[DATASET RECORDS]:
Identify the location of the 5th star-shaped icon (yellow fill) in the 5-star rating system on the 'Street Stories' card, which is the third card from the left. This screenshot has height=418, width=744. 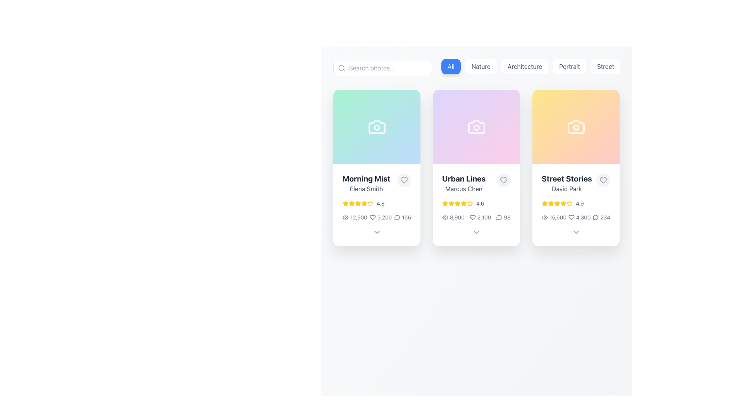
(563, 203).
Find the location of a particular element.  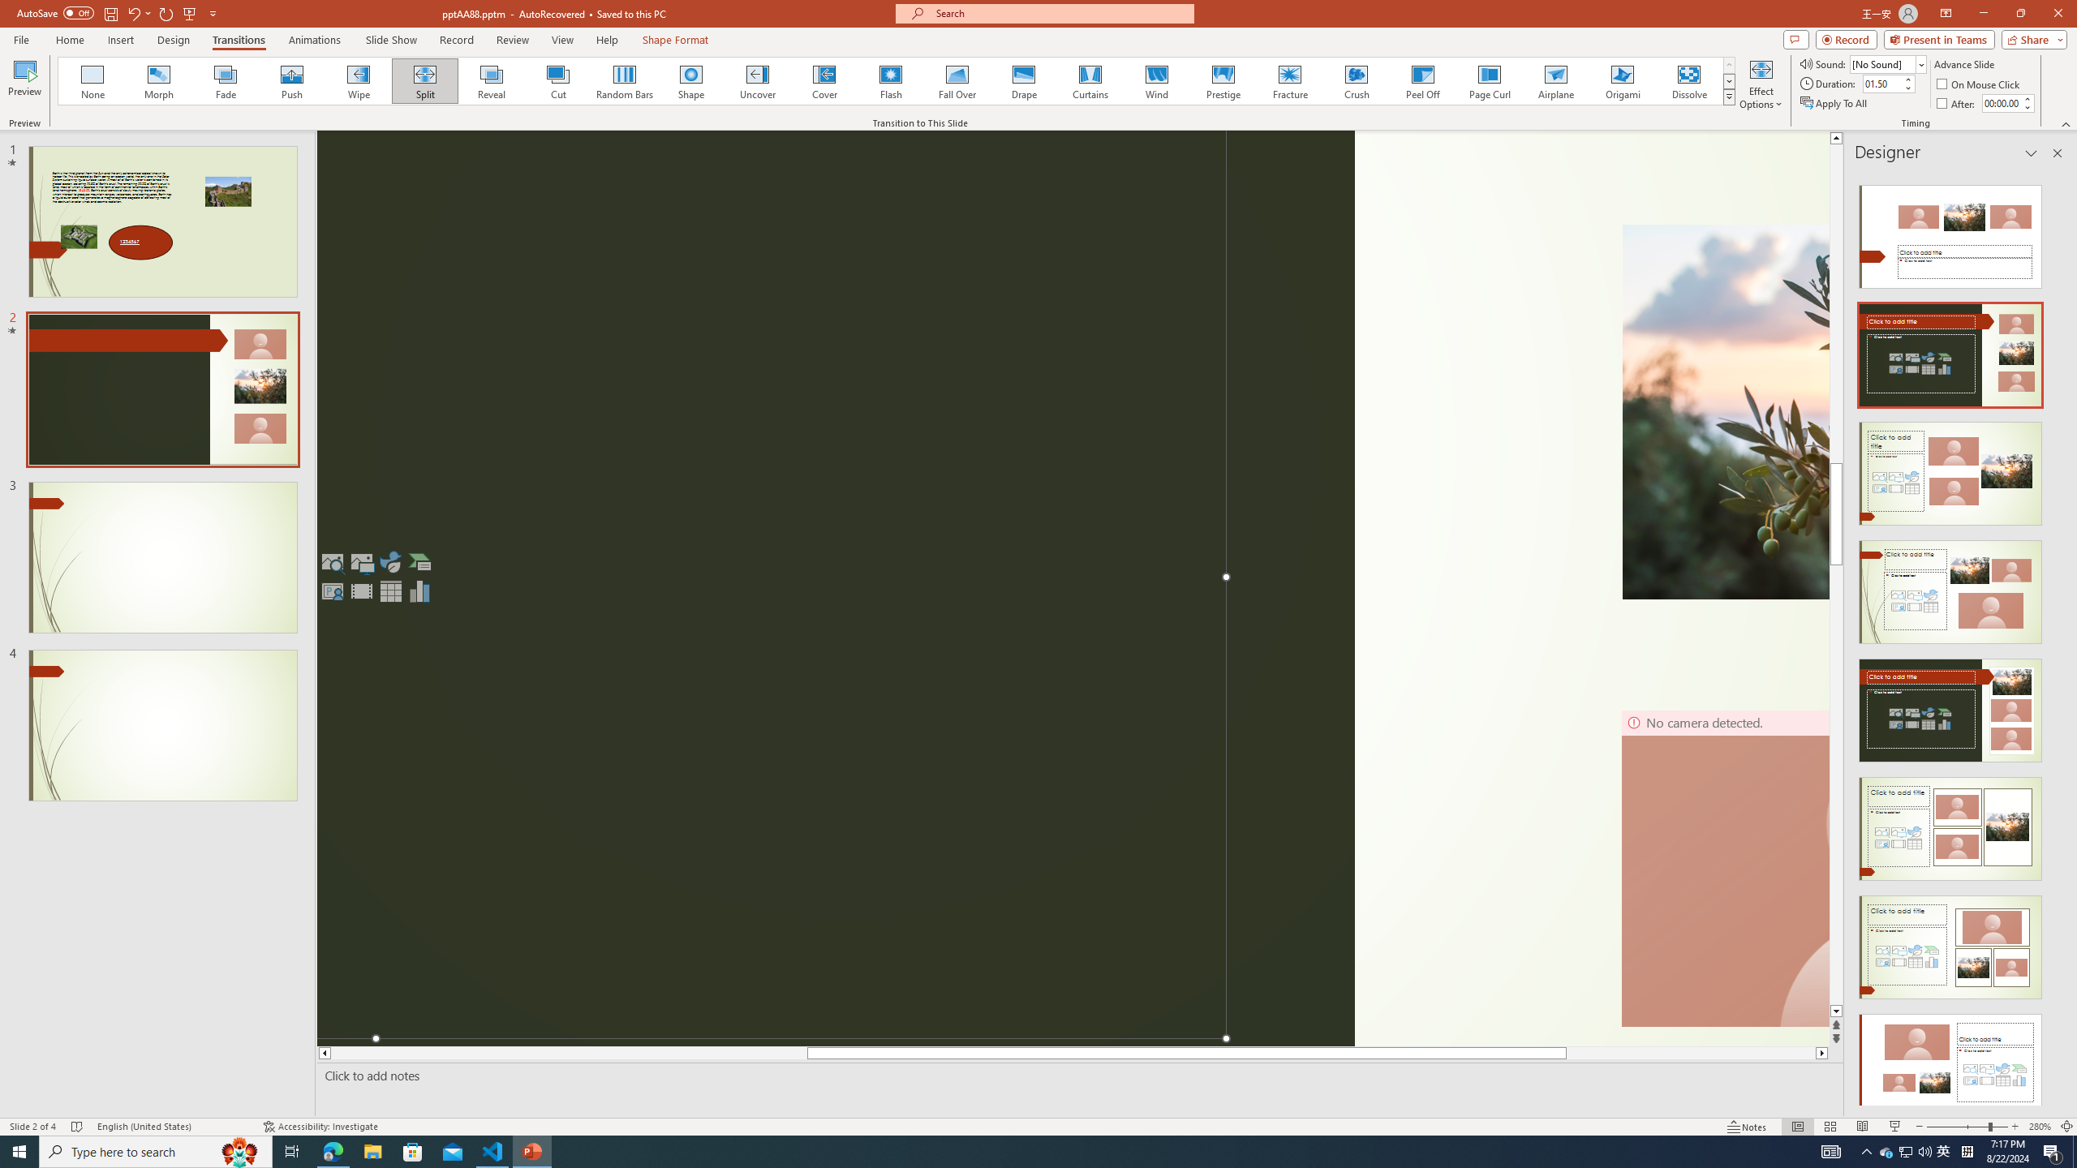

'None' is located at coordinates (92, 80).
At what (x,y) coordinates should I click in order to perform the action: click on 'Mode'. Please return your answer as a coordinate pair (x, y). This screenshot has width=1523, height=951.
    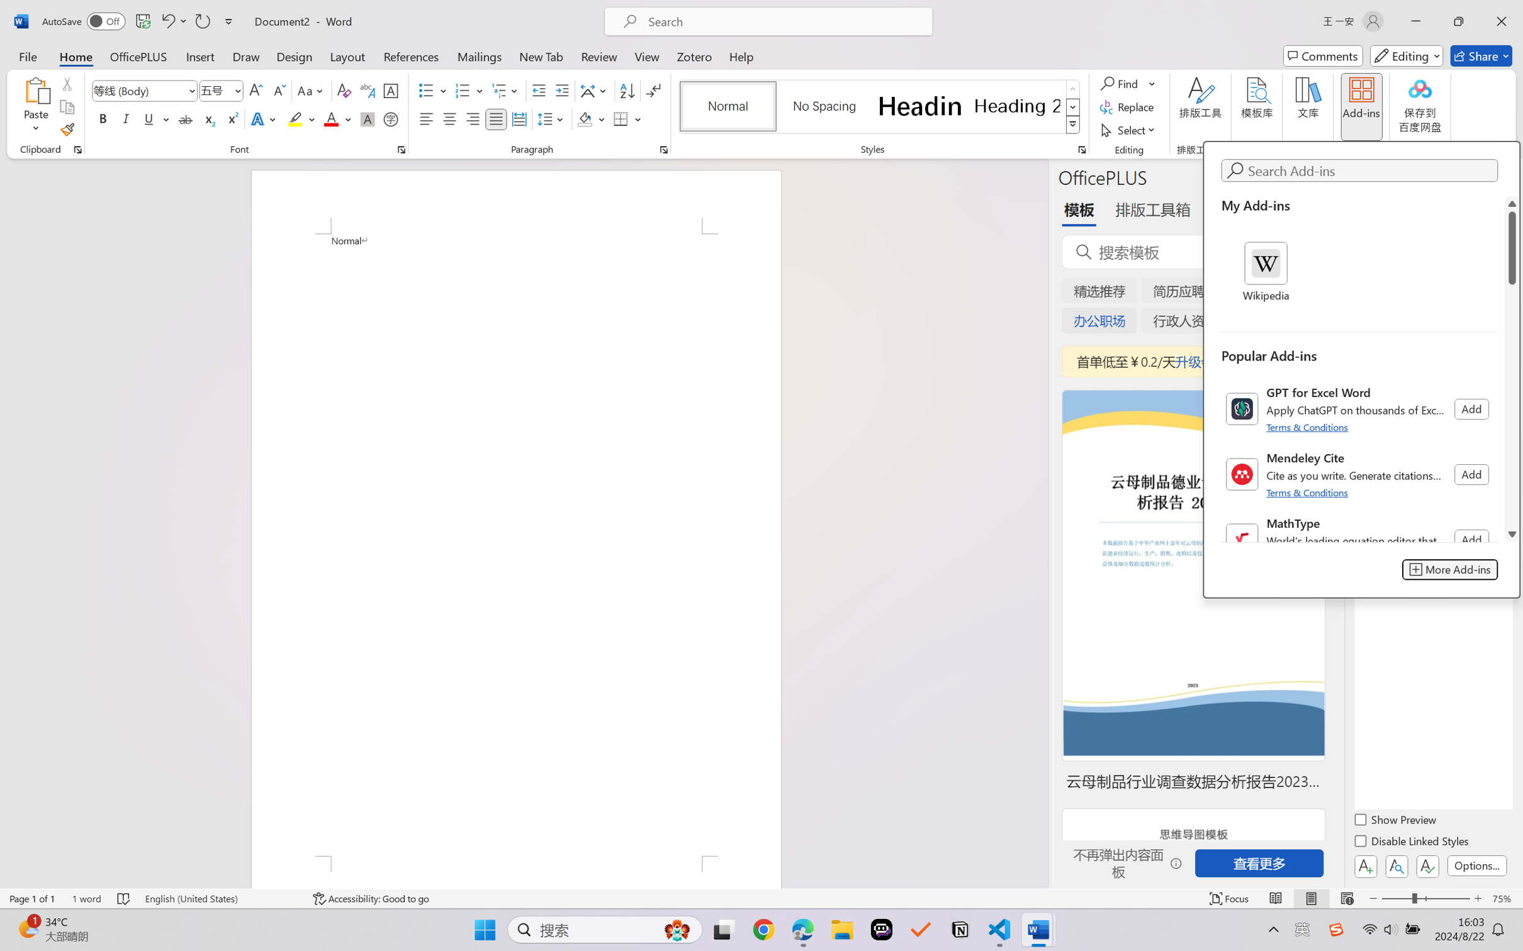
    Looking at the image, I should click on (1406, 55).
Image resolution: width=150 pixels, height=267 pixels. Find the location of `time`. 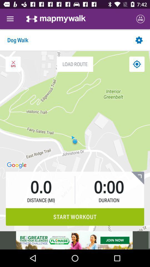

time is located at coordinates (137, 178).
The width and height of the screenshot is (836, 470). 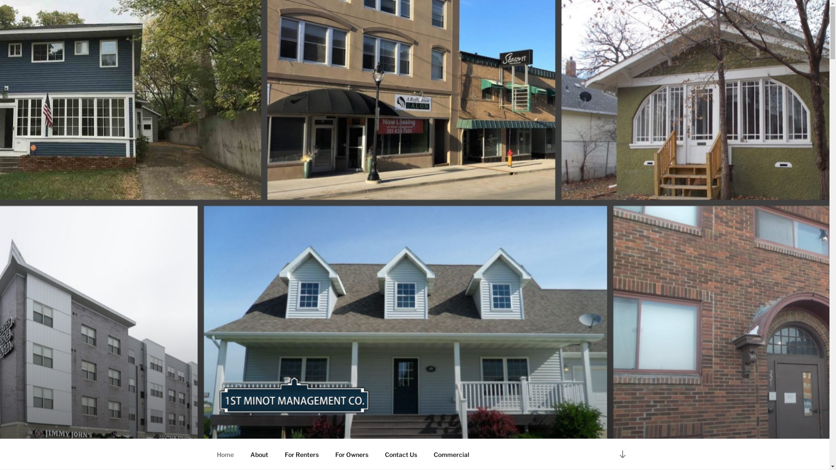 What do you see at coordinates (276, 454) in the screenshot?
I see `'For Renters'` at bounding box center [276, 454].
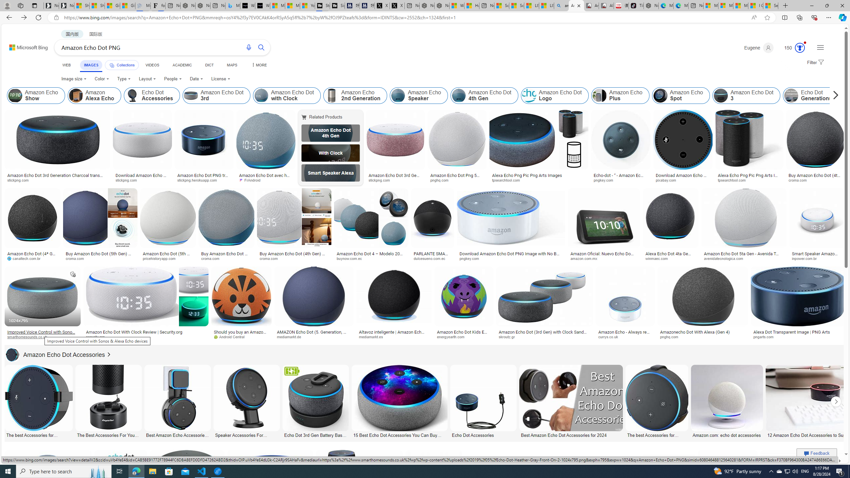  I want to click on 'MORE', so click(258, 65).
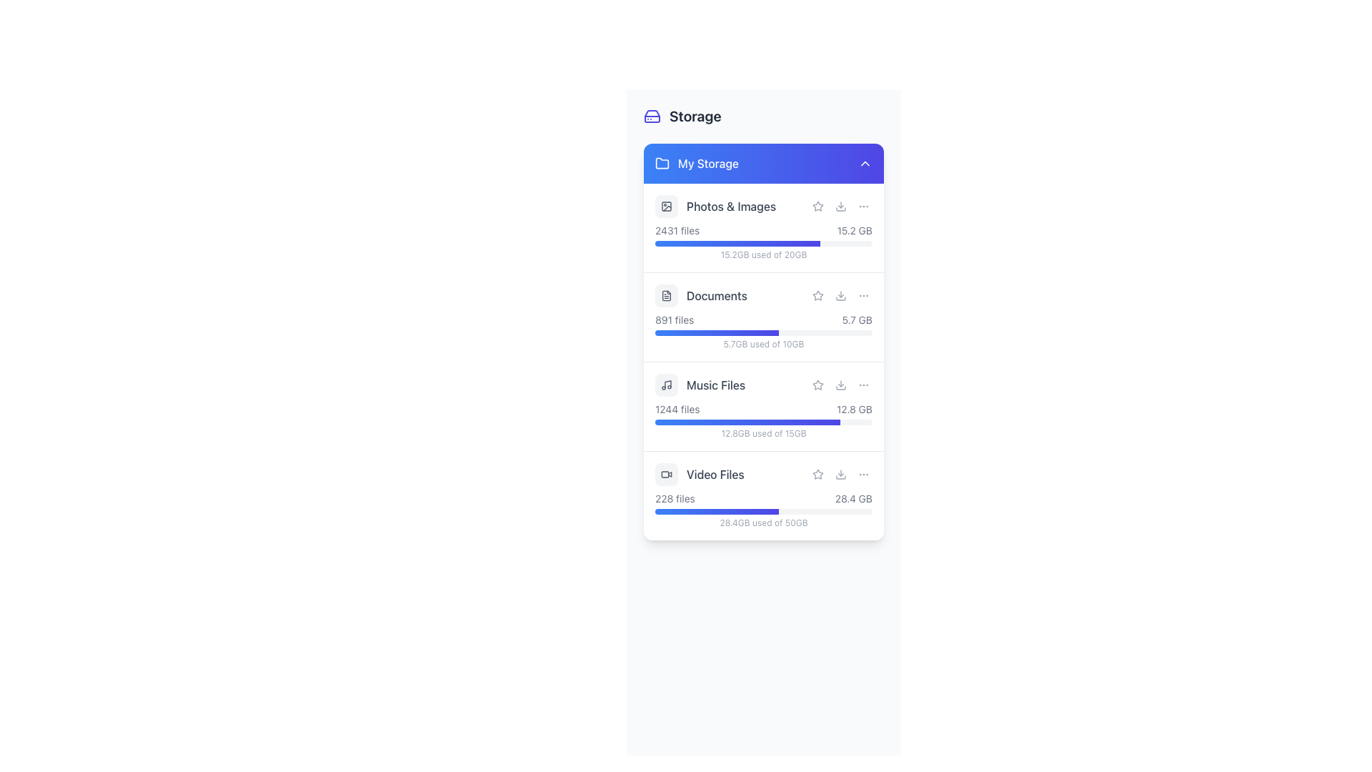 The image size is (1372, 772). Describe the element at coordinates (763, 333) in the screenshot. I see `horizontal progress bar with a light gray background and gradient transition from blue to indigo, located in the 'Documents' section, for styling or data` at that location.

[SHORT TASK]: Reproduce the listing word for word from its first line through the line containing "(563, 203).", including both, and omit the pictures.

[RESULT FOR THIS TASK]:
Identify the location of the 5th star-shaped icon (yellow fill) in the 5-star rating system on the 'Street Stories' card, which is the third card from the left. This screenshot has height=418, width=744. 
(563, 203).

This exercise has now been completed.